▶ **SOURCE TEXT**:

** start **

Is this something to worry about ?

Another difference from conventional service start is, the actual
service is invoked like:

 /bin/bash -c 'exec /opt/org/bin/my-cdaemon $OPTS >>
/var/log/org/my-cdaemon.log 2>&1'

This should be OK?

I just want to make sure that the disk is not filled with core files
(the daemon dumps pretty huge core files), hence [trying] to
limit it to 5 restarts, but it keeps restarting forever :(

systemd[1]: my-cdaemon.service: Trying to enqueue job
my-cdaemon.service/restart/replace
systemd[1]: my-cdaemon.service: Installed new job
my-cdaemon.service/restart as 107718
systemd[1]: my-cdaemon.service: Enqueued job
my-cdaemon.service/restart as 107718
systemd[1]: my-cdaemon.service: Scheduled restart job, restart counter
is at 113.  <
systemd[1]: my-cdaemon.service: Changed auto-restart -> dead
systemd[1]: my-cdaemon.service: Job my-cdaemon.service/restart
finished, result=done

I tried to factor the _time taken to write the core file_ as well, in
`StartLimitIntervalSec', still no luck!

How can I troubleshoot this further ? Is there any way to "know" the
internal state that systemd is tracking for this daemon _after 5 restarts_ ?

--
Ani

** end **

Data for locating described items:
** start **

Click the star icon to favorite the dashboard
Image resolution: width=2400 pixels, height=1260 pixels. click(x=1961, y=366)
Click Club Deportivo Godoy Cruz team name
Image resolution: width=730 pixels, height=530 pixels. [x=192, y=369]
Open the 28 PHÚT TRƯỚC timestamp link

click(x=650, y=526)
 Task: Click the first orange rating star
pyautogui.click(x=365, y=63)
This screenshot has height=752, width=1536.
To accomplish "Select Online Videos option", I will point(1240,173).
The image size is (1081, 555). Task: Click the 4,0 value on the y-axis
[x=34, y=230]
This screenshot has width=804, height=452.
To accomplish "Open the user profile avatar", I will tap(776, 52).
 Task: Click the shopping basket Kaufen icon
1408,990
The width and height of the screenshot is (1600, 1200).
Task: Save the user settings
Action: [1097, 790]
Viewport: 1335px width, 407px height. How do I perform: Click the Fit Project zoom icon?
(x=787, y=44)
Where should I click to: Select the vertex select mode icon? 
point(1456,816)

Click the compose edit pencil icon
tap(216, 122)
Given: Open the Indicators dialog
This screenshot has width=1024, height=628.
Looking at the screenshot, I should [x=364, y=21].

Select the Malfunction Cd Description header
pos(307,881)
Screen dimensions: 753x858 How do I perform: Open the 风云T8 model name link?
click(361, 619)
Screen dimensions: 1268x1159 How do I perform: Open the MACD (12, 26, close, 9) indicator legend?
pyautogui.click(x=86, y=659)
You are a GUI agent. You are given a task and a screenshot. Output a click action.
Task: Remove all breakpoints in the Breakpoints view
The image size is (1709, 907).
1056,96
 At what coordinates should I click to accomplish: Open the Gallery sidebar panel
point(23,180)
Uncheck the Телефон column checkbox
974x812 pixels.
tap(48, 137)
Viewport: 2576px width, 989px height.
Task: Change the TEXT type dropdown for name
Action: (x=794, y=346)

** end **

▶ **WHAT IS ASKED**:
a) List every absolute file path that appears in the forum post.
b) Duplicate the forum post's wording from "systemd[1]: my-cdaemon.service: Trying" to "still no luck!".

▶ **RESPONSE LIST**:
a)
/bin/bash
/opt/org/bin/my-cdaemon
/var/log/org/my-cdaemon.log

b)
systemd[1]: my-cdaemon.service: Trying to enqueue job
my-cdaemon.service/restart/replace
systemd[1]: my-cdaemon.service: Installed new job
my-cdaemon.service/restart as 107718
systemd[1]: my-cdaemon.service: Enqueued job
my-cdaemon.service/restart as 107718
systemd[1]: my-cdaemon.service: Scheduled restart job, restart counter
is at 113.  <
systemd[1]: my-cdaemon.service: Changed auto-restart -> dead
systemd[1]: my-cdaemon.service: Job my-cdaemon.service/restart
finished, result=done

I tried to factor the _time taken to write the core file_ as well, in
`StartLimitIntervalSec', still no luck!